Is a Darwinian Tree Visible in the Genes?
Current Biology1 has an article on the status of searching for Darwin’s “tree of life” via comparative genomics. The expected simple picture has become complex and difficult to decipher:
The traditional view of animal evolution is one of gradually increasing complexity. The earliest-branching flatworms lack the body cavity known as a coelom, which is a characteristic feature of the two traditional groups of ‘higher’ animals: deuterostomes, including echinoderms and chordates, and protostomes, such as annelids, molluscs and arthropods. Between these two extremes, according to the traditional view, lie the pseudoceolomate worms such as the nematodes, the body cavities of which lack the refinements of a true coelom. This hierarchical view was shaken in the mid 1990s by a phylogenetic study of small subunit ribosomal (r)RNA genes. This work elevated the acoelomate flatworms to a close relationship with the coelomate annelids and molluscs, in a group called the Lophotrochozoa, and pseudocoelomate nematodes moved close to the coelomate arthropods, creating a group called the Ecdysozoa.
Opposing the ‘new animal phylogeny’, as this new scheme has been called, are several analyses of huge numbers of genes – close to 800 in the most recent – sampled from the few animals with completely sequenced genomes: fruitfly, nematode and various vertebrates. These multigene analyses are unanimous in grouping coelomate arthropods and vertebrates to the exclusion of the pseudocoelomate nematodes, so reverting to traditional views of their relationships.
The overwhelming number of genes supporting the old scheme might suggest that the new animal phylogeny was finished – an artefact of a small data set. New work, however, suggests this conclusion is premature, and that the multigene result might itself be based on an artefact called long branch attraction. (Emphasis added in all quotes.)

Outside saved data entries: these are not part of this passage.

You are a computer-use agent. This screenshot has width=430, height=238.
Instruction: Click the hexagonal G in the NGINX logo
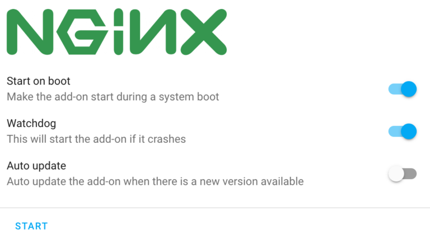point(82,32)
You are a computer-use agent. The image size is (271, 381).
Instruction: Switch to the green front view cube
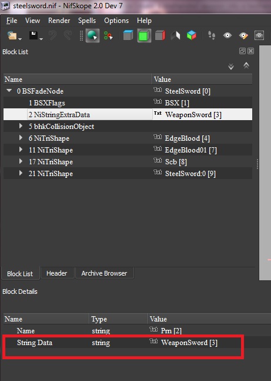pos(144,36)
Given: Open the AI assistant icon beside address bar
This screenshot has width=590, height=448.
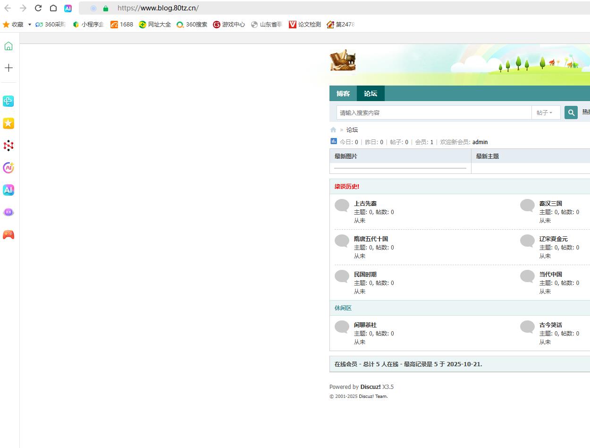Looking at the screenshot, I should click(x=68, y=8).
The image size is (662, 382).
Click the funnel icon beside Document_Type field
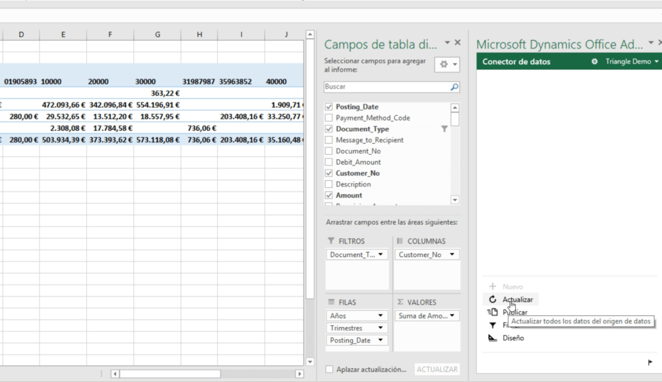[444, 129]
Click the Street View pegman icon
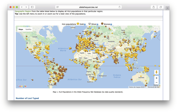Screen dimensions: 177x112 coord(156,72)
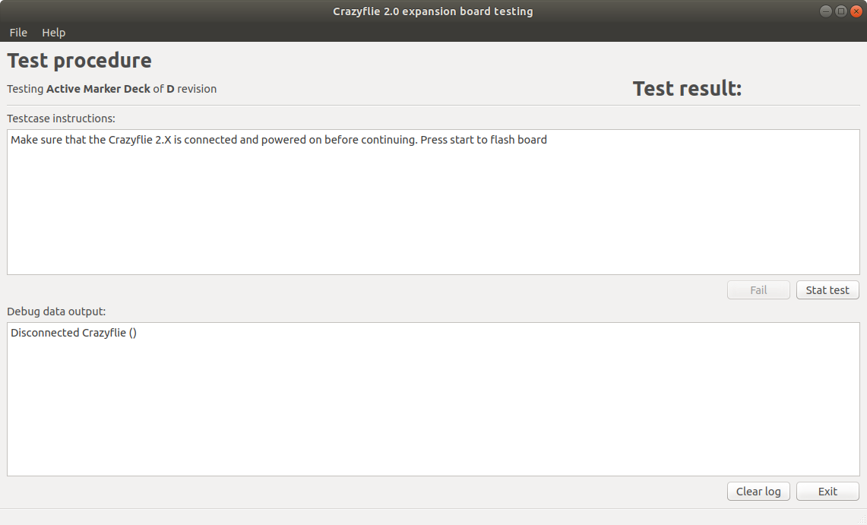Screen dimensions: 867x525
Task: Click the Test result label
Action: click(x=687, y=89)
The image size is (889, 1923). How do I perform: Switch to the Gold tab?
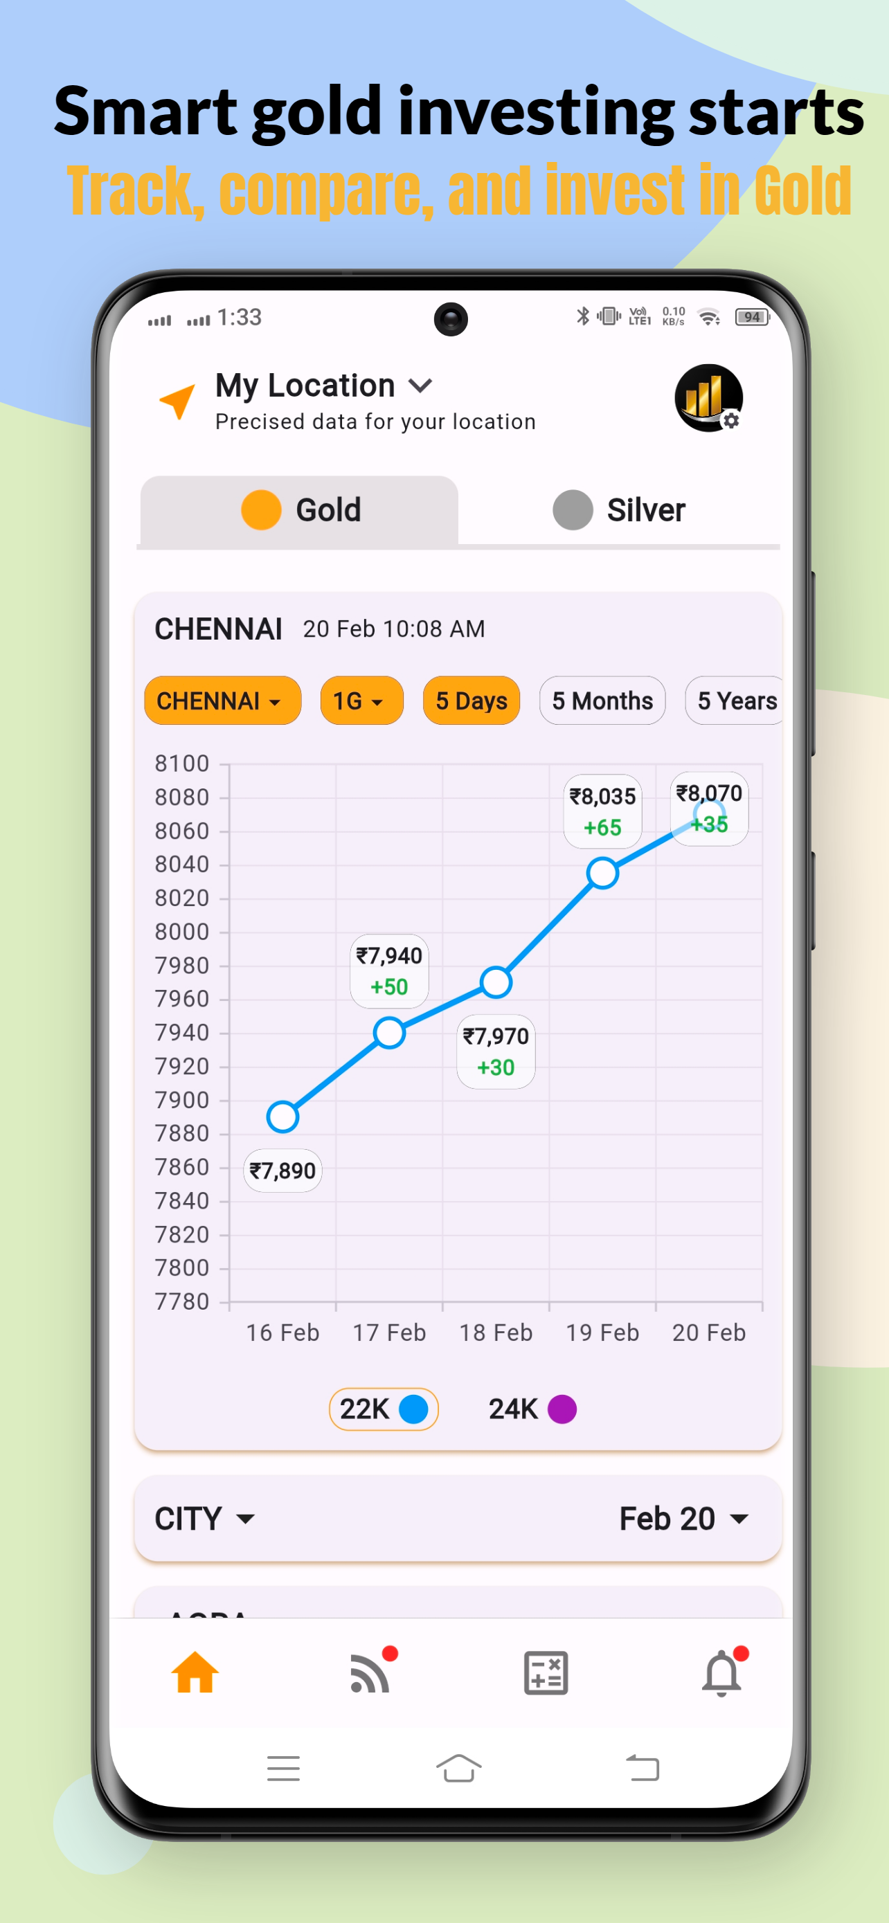(299, 510)
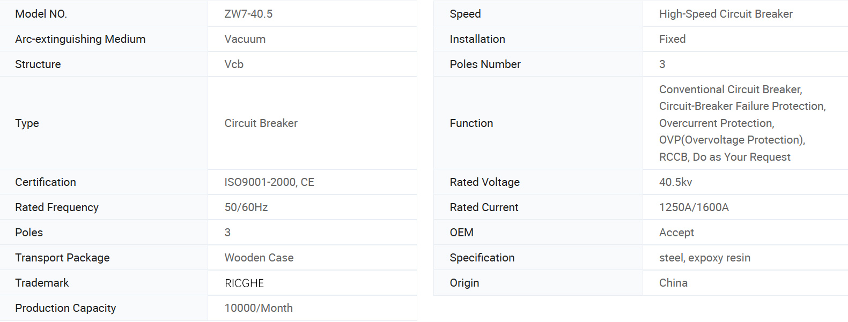Click the High-Speed Circuit Breaker speed value
The height and width of the screenshot is (322, 848).
pos(725,14)
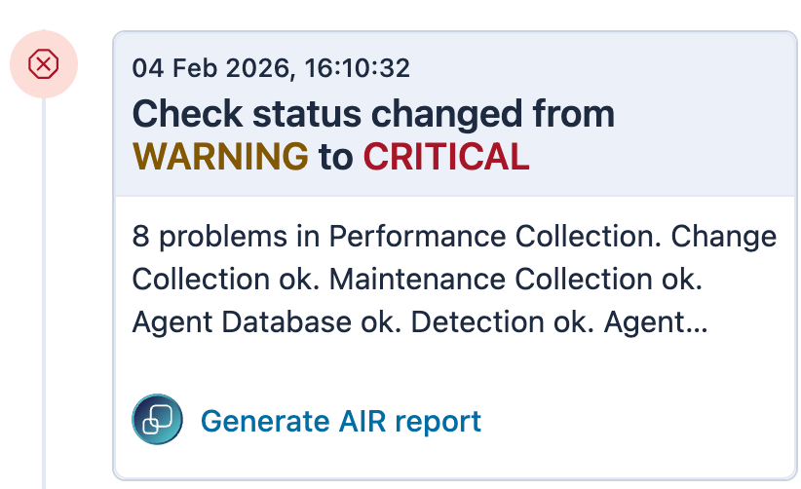Expand the truncated 'Agent…' text

(656, 321)
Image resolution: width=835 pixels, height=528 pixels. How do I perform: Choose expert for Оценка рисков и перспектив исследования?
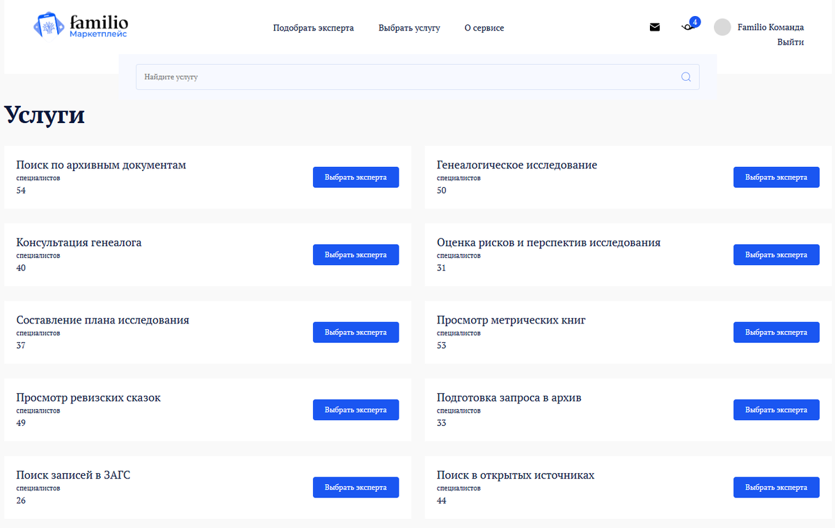pyautogui.click(x=776, y=255)
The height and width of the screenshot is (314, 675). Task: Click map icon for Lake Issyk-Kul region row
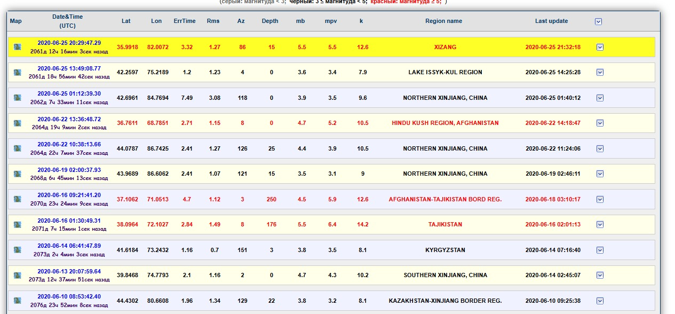click(18, 72)
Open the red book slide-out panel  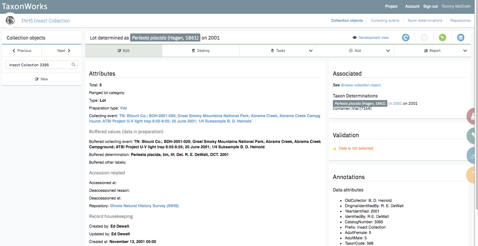[x=472, y=116]
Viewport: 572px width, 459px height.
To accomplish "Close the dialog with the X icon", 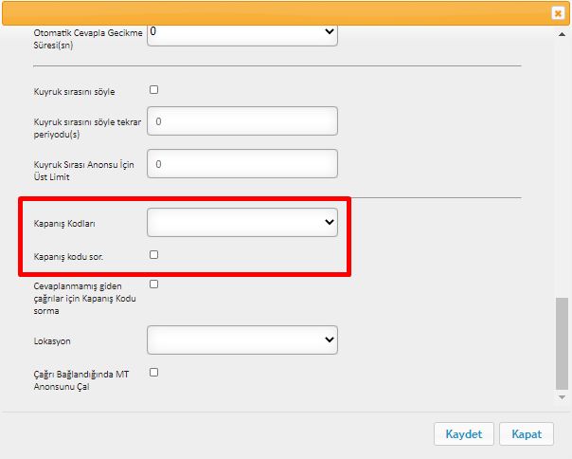I will point(558,13).
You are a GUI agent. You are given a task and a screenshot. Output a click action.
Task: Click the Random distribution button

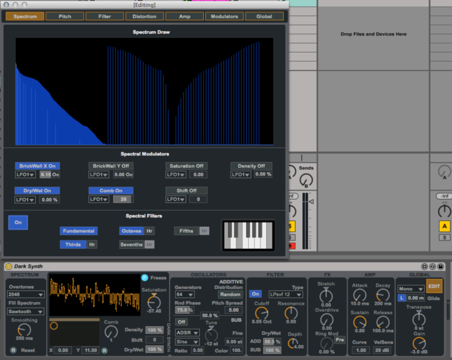point(229,294)
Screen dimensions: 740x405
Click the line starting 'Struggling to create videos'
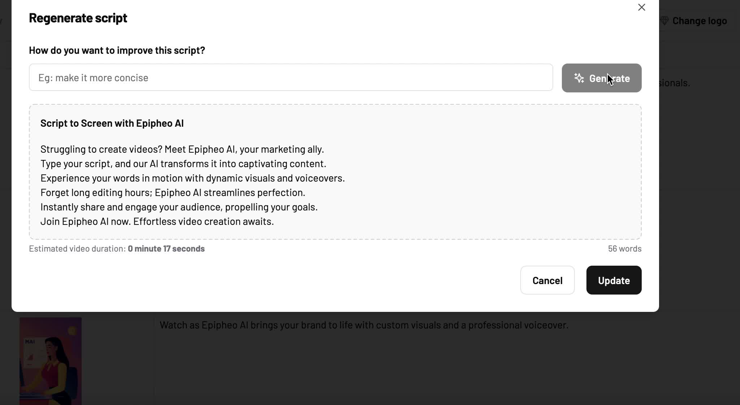point(182,149)
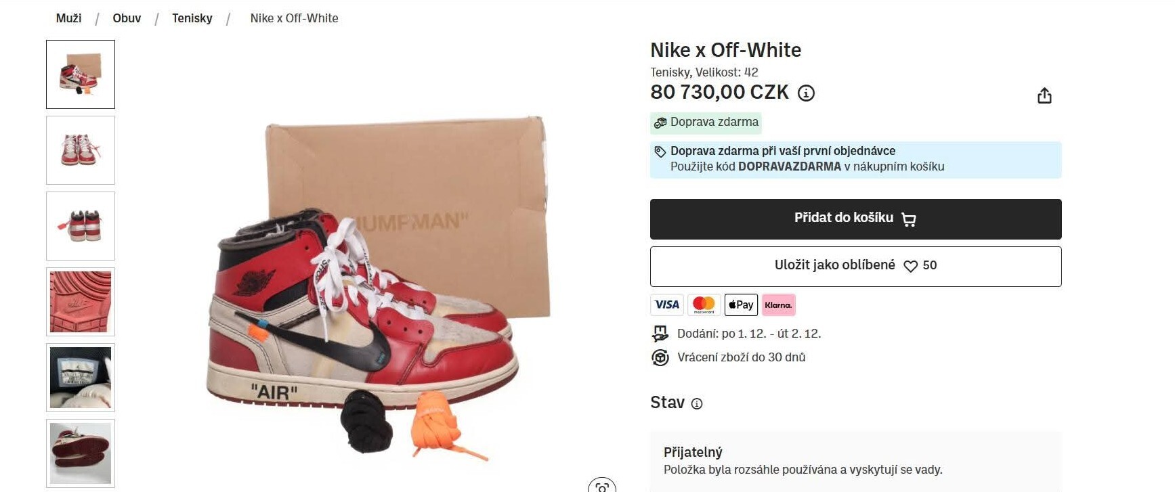
Task: Open the Obuv breadcrumb link
Action: click(x=127, y=18)
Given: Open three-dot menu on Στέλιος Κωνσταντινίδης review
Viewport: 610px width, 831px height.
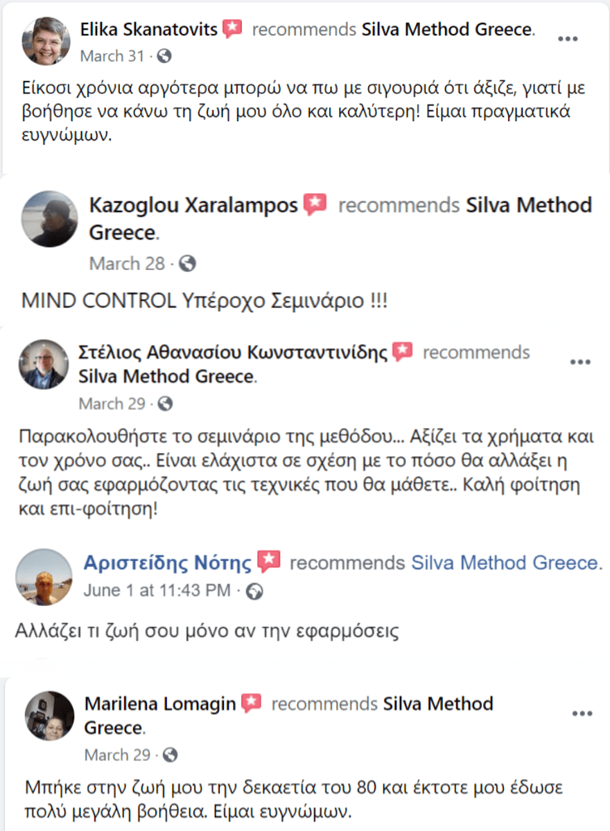Looking at the screenshot, I should [x=580, y=362].
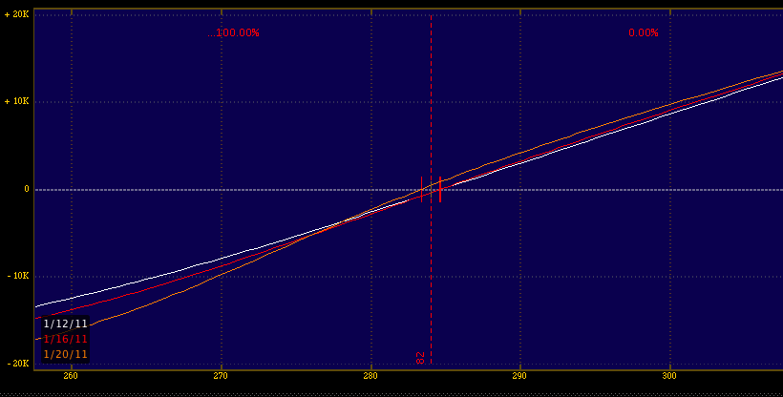Click the 260 price axis label
This screenshot has height=397, width=783.
pyautogui.click(x=72, y=375)
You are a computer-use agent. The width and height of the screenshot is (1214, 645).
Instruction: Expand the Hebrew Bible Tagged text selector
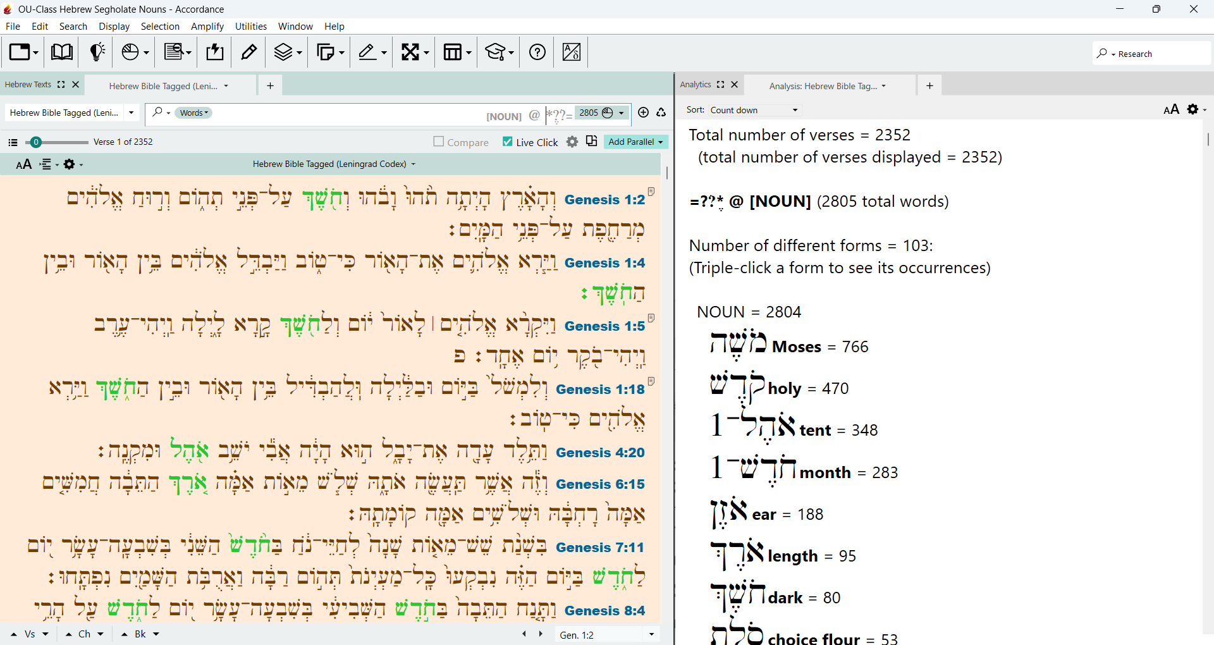pos(71,113)
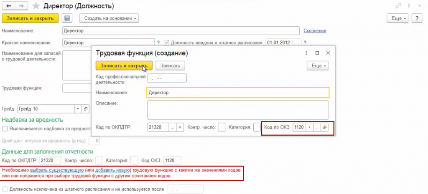The width and height of the screenshot is (428, 194).
Task: Add Директор page to favorites star
Action: pos(36,6)
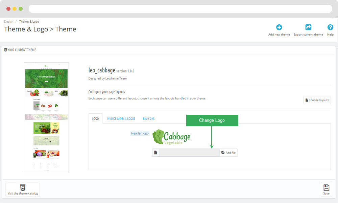Click the Cabbage Vegetable header logo image
The height and width of the screenshot is (203, 338).
click(x=171, y=137)
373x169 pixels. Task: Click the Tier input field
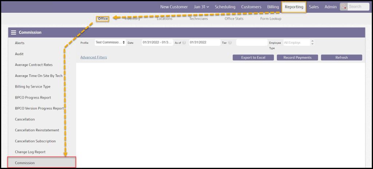click(251, 42)
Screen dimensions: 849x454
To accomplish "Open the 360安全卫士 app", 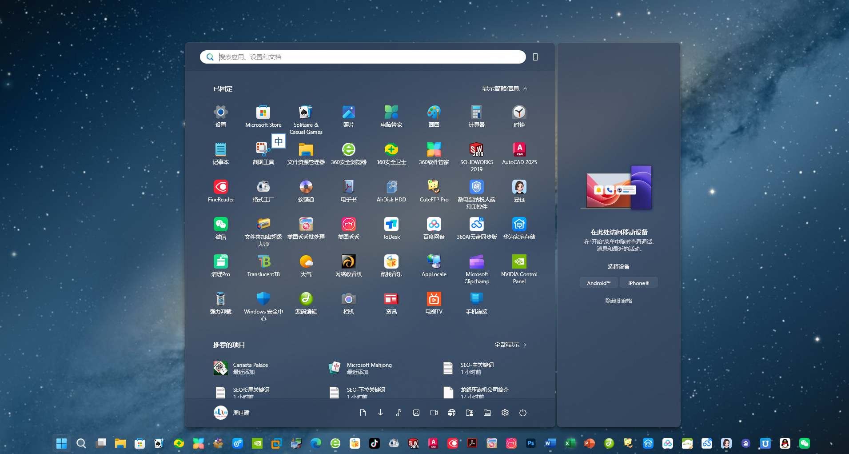I will point(391,154).
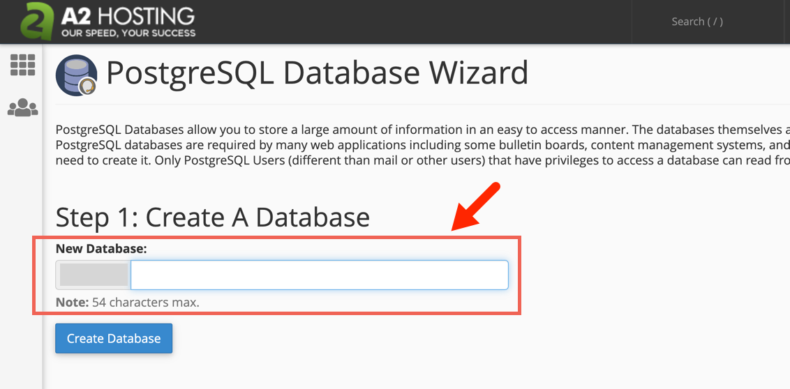The height and width of the screenshot is (389, 790).
Task: Open User Manager via the people icon
Action: point(22,108)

Long branch attraction is a “pernicious effect” they say. When “some species in a phylogenetic analysis have evolved much faster than others,” it makes them long branch species and confuses the tree. What is the net effect? “The result of this relatively common phenomenon is a tendency for all methods of tree reconstruction to group the long-branch species together regardless of their true relationship.”
They provide examples of how the choice of “outgroup” (the distant species) and the tree-building method can produce radically different or counterintuitive results. For example,
In common with previous studies Philippe et al. found that, using yeast as an outgroup, nematodes are located at the base of the tree with high statistical support. The flatworms are long branched too, and they are also found at the base of the tree. The change when short-branched Hydra is used instead of yeast is dramatic: both nematodes and flatworms jump up from the root of the tree to a position adjacent to the arthropods, strongly suggesting it was long branch attraction that placed them at the base.
But this result is troubling, as there is now an unexpected close association between nematodes – which, as presumed ecdysozoans are appropriately close to the arthropods – and flatworms which, according to the new animal phylogeny ought to be grouped with annelids and molluscs in the Lophotrochozoa.
The authors describe efforts to counteract the effects of long branch attraction, some of which appear hopeful. But much more data will need to be analyzed before any conclusions can be drawn. Of the 28 animal phyla to be placed in the tree, only eight so far have genetic sequences available for analysis.
1Maximilian J. Telford, and Richard R. Copley, “Animal Phylogeny: Fatal Attraction,” Current Biology, Volume 15, Issue 8, 26 April 2005, Pages R296-R299, doi:10.1016/j.cub.2005.04.001.
What if the pieces of this huge puzzle don’t fit the picture Darwin drew on the box? The very term “long branch attraction” comes from evolutionary assumptions. When the organism should be on a certain branch in their a priori evolutionary mindset but the software puts it farther up, they can just assume it “evolved much faster” than its relatives. But what if it did not evolve significantly at all? What if animals are not related by common descent from a single cell? It could be a complete exercise in futility.
Science needs freedom to explore many possible avenues, some of which may become dead ends. At what point do they give up and go the other direction? What if complete representative genomes from all 28 animal phyla still don’t match expectations and produce “troubling” results for Charlie? If a driver cannot read the dead-end sign, he might drive the wrong way forever. Evolutionists know how to translate any warning sign into Darwinese. It allows them to ignore No Trespassing signs and wander endlessly in storyland.
This article illustrates how phylogenomics is like a perpetual metaphysical research programme. Every parameter is tweakable except the notion of Darwinian common ancestry. Notice the evolutionary assumptions embedded in their phrase, “a tendency for all methods of tree reconstruction to group the long-branch species together regardless of their true relationship.” Phylogeny is the art of forcing uncooperative data into the “true relationship” received from Pope Charlie’s scriptures (see 02/13/2004 commentary). And you thought only religious people operated under dogma.